POSTURING OVER KOSOVO’S FUTURE REVEALS REALPOLITIK
By Shaun Walker

Russia Profile, Russia
Aug 1 2007

Interests and Principles

As negotiations over the final status of Kosovo continue, Russia finds
itself isolated, facing a united front of Europe and the United States
supporting supervised independence from Belgrade for the province,
which has been under UN administration since 1999.

A draft UN Security Council resolution based on the Ahtisaari plan
was finally ditched on July 20 after the United States and European
Security Council members failed to convince Russia to back the plan.

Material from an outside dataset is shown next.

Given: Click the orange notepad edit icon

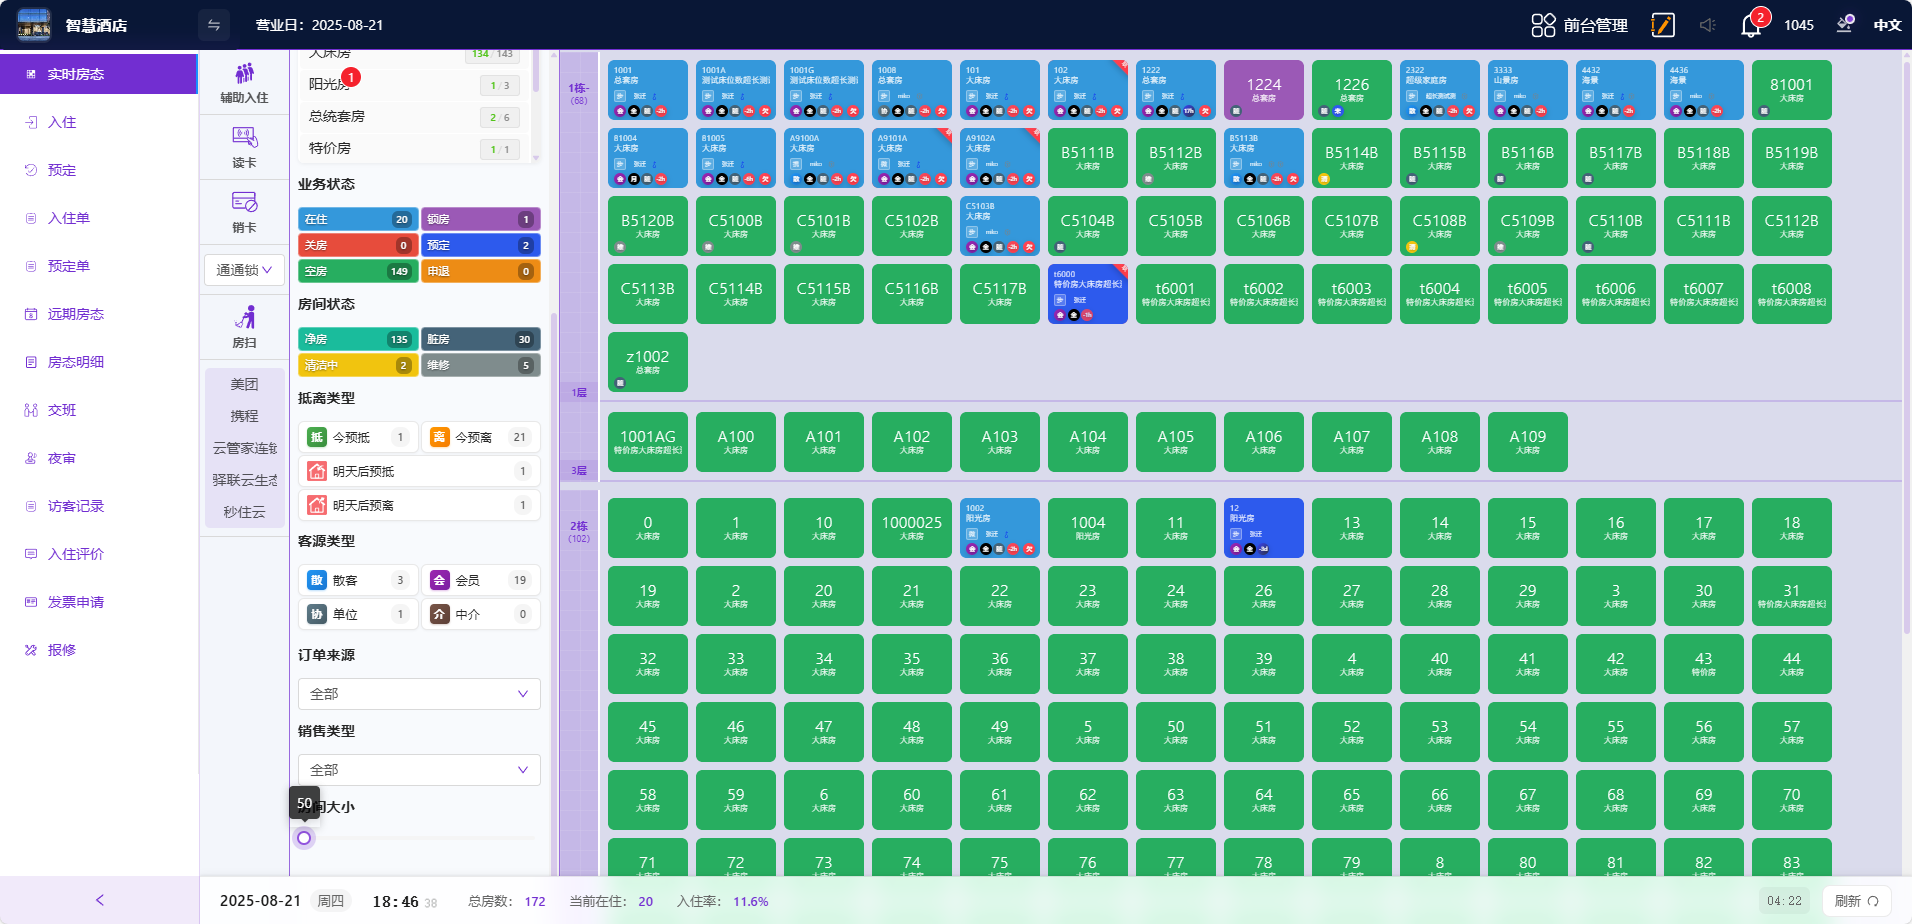Looking at the screenshot, I should tap(1662, 25).
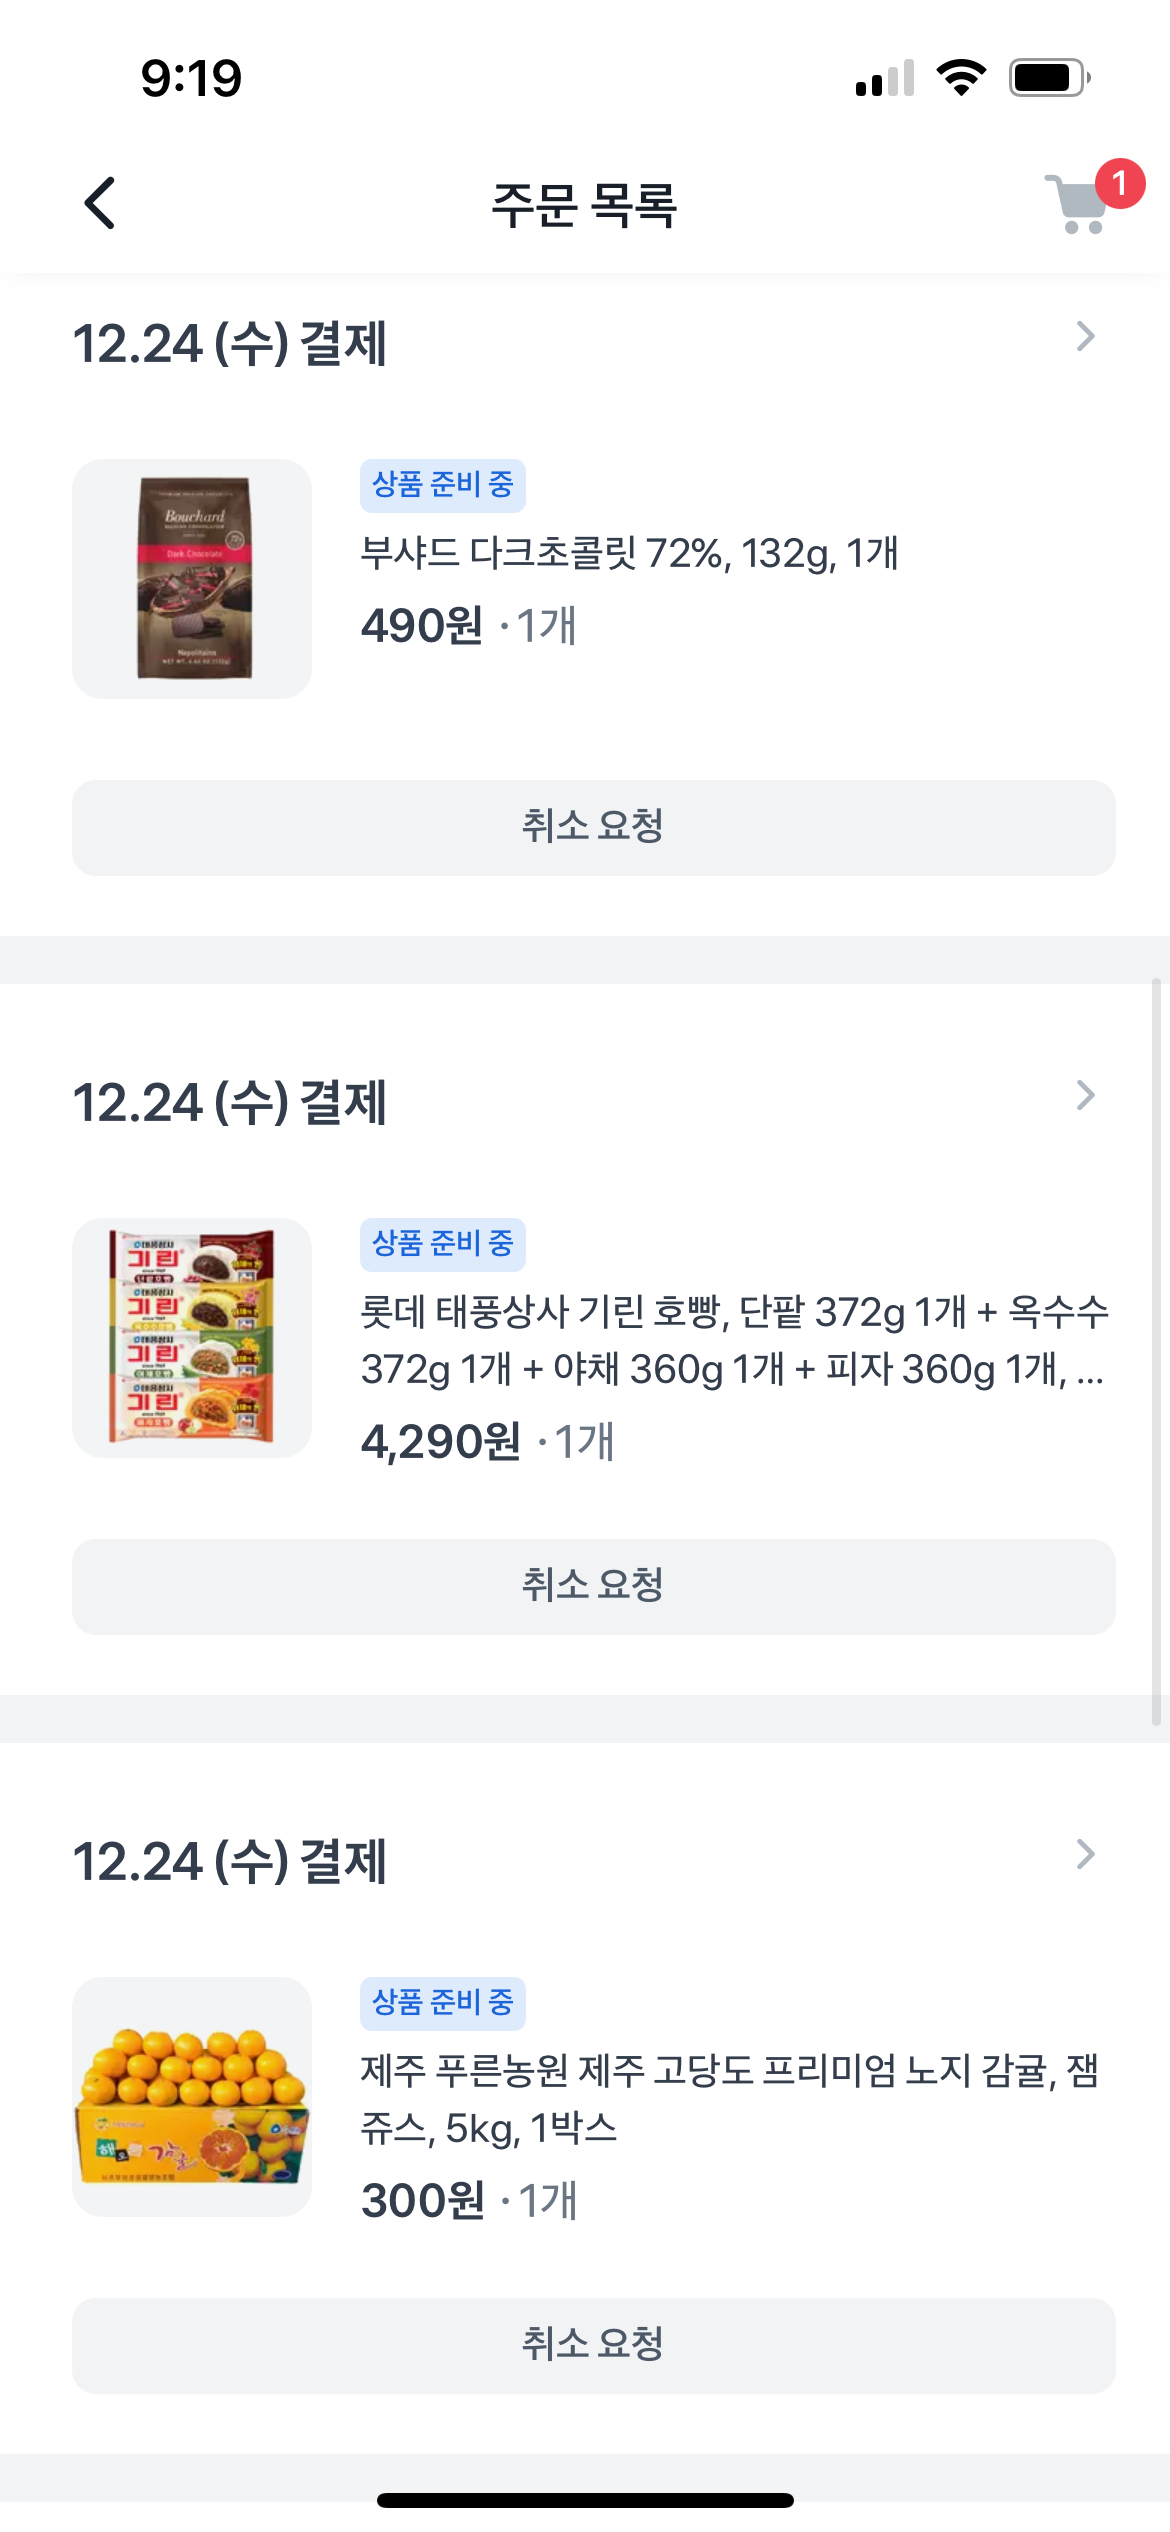
Task: Tap the back arrow icon
Action: pyautogui.click(x=99, y=203)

Russia continues to insist that no solution is acceptable that is
not agreed on by the Serbian government in Belgrade. With Kosovan
leaders stating that they will declare independence whatever happens on
November 28, and the United States hinting that it may well recognize
Kosovo whether or not it’s done through the UN, Moscow is perhaps
banking on the EU to start feeling queasy over U.S. unilateralism
and baulk at recognition not sanctioned by the UN.

Another round of negotiations will be held between Belgrade and
Pristina, but will almost certainly not result in any agreement. The
issue of status is a red line which neither side will cross. "The
independence of Kosovo is not up for discussion," said Kosovo
president Fatmir Sejdiu earlier this week. "The new negotiations
are the last chance to ensure support for the idea of Kosovo’s
independence." Meanwhile, Serbian Education Minister Slobodan
Vuksanovic told a local news agency that "the position of the
Albanian minority in the Serb region of Kosovo" was the main item
on the agenda. "There is no such thing as the Kosovo problem because
this region is an inseparable part of Serbia. There is just the open
question of legally creating autonomy for the Albanian minority,"
he told a local news agency.

But whatever happens, it seems exceptionally unlikely that Kosovo
will return to the fold of Serbia proper, and Moscow understands
this. There had been talk previously that Moscow might "give up"
Kosovo for concessions in other areas of international affairs,
but with a general frosting of relations over such issues as missile
defense, Russia has stood firm in its support for Belgrade.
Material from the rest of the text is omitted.